Türk mali piyasalarında ise borsa cephesinde var olan iyimserliğin ivme kaybettiğini gördük. Eylül kontratlarının bitmesi ve Halkbank önderliğinde XBANK cephesinde yaşanan yükseliş, dün yerini %2 kâr satışlarına terk etse de, ana endeksi günü %2’ye yakın yükselişle tamamladı. Borsa cephesi hareketli seyrini korurken, TL epey zayıf bir görünüm sergiliyor. Son 8 aydır mütemadiyen yükselen USDTRY kuru, dün 18,58 düzeyini test ederek doruğunu bir adım daha üst taşırken, yarım EUR yarım da USD’den oluşan TL’nin döviz sepeti karşısında kıymeti dün %1,3 kıymet kaybetti. Turizm dönemin geride kalması ardından döviz girişlerinin de yavaşlamasının yanı sıra, TL’nin muhafaza kalkanının her ay daha da inceleceği beklentisi ile bedel kaybının da devam etmesi en makul sonuç olarak ön plana çıkıyor.

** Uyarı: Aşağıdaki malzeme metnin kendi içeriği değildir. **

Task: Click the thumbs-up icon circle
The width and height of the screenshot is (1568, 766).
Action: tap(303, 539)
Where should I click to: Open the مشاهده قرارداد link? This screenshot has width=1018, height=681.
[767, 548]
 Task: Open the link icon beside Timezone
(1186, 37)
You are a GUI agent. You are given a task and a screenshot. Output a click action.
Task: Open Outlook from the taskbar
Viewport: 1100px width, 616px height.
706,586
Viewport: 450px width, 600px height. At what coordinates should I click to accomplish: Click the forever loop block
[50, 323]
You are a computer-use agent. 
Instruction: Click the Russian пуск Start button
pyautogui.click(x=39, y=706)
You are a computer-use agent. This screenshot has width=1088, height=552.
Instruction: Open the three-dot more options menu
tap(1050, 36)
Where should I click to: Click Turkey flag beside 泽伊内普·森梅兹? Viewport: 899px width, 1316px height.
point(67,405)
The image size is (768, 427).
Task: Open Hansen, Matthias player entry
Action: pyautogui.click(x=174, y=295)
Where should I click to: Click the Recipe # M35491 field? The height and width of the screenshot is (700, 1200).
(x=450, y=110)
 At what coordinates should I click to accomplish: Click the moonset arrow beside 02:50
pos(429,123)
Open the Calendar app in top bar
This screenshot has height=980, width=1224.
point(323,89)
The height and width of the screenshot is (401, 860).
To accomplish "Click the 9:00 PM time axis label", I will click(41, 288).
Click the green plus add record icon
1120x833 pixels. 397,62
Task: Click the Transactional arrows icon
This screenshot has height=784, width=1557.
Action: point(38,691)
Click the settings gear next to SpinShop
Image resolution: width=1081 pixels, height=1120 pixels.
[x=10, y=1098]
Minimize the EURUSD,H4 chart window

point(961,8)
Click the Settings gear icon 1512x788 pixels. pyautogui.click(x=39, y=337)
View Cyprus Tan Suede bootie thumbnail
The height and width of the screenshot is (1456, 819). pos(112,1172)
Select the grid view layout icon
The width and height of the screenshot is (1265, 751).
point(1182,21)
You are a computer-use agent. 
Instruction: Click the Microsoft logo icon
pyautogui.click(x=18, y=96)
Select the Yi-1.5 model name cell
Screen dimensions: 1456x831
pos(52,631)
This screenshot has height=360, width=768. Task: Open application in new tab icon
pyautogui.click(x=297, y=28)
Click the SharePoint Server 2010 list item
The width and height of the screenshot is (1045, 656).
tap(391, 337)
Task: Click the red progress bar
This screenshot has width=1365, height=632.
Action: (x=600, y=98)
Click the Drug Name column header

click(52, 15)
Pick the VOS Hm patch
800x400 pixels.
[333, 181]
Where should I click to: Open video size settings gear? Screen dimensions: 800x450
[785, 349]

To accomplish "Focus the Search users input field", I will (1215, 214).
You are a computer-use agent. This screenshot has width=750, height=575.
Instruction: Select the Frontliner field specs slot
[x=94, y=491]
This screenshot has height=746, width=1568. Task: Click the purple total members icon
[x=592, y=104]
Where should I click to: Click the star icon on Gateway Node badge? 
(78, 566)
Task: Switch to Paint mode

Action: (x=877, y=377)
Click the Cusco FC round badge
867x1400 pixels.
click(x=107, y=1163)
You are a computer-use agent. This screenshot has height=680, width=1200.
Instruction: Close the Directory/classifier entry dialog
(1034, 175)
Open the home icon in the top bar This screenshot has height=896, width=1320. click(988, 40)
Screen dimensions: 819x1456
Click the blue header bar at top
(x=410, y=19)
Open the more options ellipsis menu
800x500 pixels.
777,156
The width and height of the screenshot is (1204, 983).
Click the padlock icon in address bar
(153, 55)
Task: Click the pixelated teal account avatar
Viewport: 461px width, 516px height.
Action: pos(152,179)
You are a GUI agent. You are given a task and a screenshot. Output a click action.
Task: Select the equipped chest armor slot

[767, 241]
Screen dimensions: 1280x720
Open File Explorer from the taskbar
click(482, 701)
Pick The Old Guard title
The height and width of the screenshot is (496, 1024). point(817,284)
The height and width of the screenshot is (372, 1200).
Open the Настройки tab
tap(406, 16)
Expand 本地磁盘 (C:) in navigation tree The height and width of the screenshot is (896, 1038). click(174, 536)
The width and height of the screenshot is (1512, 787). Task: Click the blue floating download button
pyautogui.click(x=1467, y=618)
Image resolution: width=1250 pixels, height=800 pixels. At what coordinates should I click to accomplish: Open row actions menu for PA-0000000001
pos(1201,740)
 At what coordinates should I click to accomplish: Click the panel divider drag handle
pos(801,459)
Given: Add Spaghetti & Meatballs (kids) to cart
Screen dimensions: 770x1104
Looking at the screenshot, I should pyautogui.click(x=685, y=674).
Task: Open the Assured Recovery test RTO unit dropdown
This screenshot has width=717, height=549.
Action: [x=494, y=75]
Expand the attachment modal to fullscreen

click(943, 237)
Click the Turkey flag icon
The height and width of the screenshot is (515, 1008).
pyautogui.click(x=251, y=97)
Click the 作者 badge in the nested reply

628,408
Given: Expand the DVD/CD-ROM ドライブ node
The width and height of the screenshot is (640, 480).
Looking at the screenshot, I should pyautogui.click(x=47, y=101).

Mesela dün açıklanan TÜFE bazlı gerçek efektif döviz kuru, Eylül ayında son 4 ayın en yüksek seviyesine ulaştı. ÜFE bazlı olarak baktığımızda ise son 5 yılın tepesine geldik. Bilgiyi, artan maliyetlerden ötürü TL’nin rekabet seviyesinde önemli bir erozyon olarak okuyoruz. Dün ayrıyeten Ticaret Bakanlığı Eylül ayı öncü bilgilerini açıkladı. Buna nazaran, ihracat Eylül’de %9,2 artarak $22,6 milyar olurken, ithalat ise %41.5 artarak $33 milyar oldu. Bu sonuçlarla, dış ticaret açığı Eylül’de %298 artışla $10,4 milyar oldu (Ağustos $11,2 milyar ile rekor kırmıştı). Yılın birinci 9 ayında ise birikimli dış ticaret açığı %158 artarak $83,7 milyar oldu (2021 tıpkı periyot $32,4 milyar). Demek ki rekabetçi kur söylemi dış açığı çözmekte kâfi olamamış!
Tesla CEO’su Elon Musk, davalı olduğu toplumsal medya şirketi Twitter için yine teklif verdiğini ve teklifinde pay başına 54,2 dolarlık fiyatı değiştirmediğini bildirildi. Twitter paylar haber akabinde dün %20’den fazla yükseldi. Yeni gün başlangıcında, Asya piyasalarında hava ölçülü. Gösterge endeks Tokyo borsası %0,3 üstte süreç görüyor. Kuzey Kore’nin Japonya üzerinden geçen en uzun menzilli füze denemesi akabinde bölgede gerginlik yükseldi. Güney Kore ve ABD ordusu, karşılık olarak füze tatbikatı gerçekleştirirken, Birleşmiş Milletler Güvenlik Kurulu Pyongyang’ın en uzun menzilli testinin ne olduğu konusunda bir ortaya gelmeye hazırlanıyor. ABD borsalarının vadeli süreçlerinde %0,5 oranında düşüş görüyoruz. Mali piyasaların gündeminde bugün sabah saatlerinde Almanya ve Euro bölgesinde hizmetler PMI, günün ikinci yarısında ise ABD ADP özel bölüm istihdamı, hizmetler PMI ile ISM hizmetler endeksi takip edilebilir.